= Saved data entries =
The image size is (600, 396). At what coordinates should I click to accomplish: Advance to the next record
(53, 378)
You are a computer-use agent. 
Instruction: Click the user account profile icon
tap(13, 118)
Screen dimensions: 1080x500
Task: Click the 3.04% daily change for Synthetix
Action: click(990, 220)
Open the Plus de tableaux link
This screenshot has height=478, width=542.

= PROBLEM TO SOLVE =
I'd like the records returned exactly as they were written, please.

= TASK ANSWER =
The image size is (600, 396). At what coordinates should I click to accomplish: Advance to the next record
(53, 378)
You are a computer-use agent. 
Instruction: Click the user account profile icon
tap(13, 118)
Screen dimensions: 1080x500
Task: Click the 3.04% daily change for Synthetix
Action: click(990, 220)
Open the Plus de tableaux link
This screenshot has height=478, width=542.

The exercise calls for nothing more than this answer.